* **Task directions**
Below are the records. Retype exactly the lines between the lines holding "Task: Repost this tweet using retweet icon" and "The height and", inclusive.

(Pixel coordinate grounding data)

>>>>>

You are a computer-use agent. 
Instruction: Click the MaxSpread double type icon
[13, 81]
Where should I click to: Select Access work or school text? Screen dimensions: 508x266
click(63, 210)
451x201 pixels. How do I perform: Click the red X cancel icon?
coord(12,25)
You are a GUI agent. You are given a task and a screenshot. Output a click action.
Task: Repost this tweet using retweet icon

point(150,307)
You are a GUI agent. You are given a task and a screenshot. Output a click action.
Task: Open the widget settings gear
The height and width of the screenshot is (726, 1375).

<<<<<
>>>>>

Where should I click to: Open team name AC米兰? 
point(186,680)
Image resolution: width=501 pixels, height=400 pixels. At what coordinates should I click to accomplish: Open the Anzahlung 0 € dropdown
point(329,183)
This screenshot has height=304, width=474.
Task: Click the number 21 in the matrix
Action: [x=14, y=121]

<<<<<
>>>>>

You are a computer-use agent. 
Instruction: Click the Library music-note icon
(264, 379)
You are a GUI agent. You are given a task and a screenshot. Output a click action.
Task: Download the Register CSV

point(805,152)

<<<<<

* **Reply**
Task: Repost this tweet using retweet icon

point(150,307)
You are a GUI agent. You are given a task and a screenshot. Output a click action.
Task: Open the widget settings gear
The height and width of the screenshot is (726, 1375).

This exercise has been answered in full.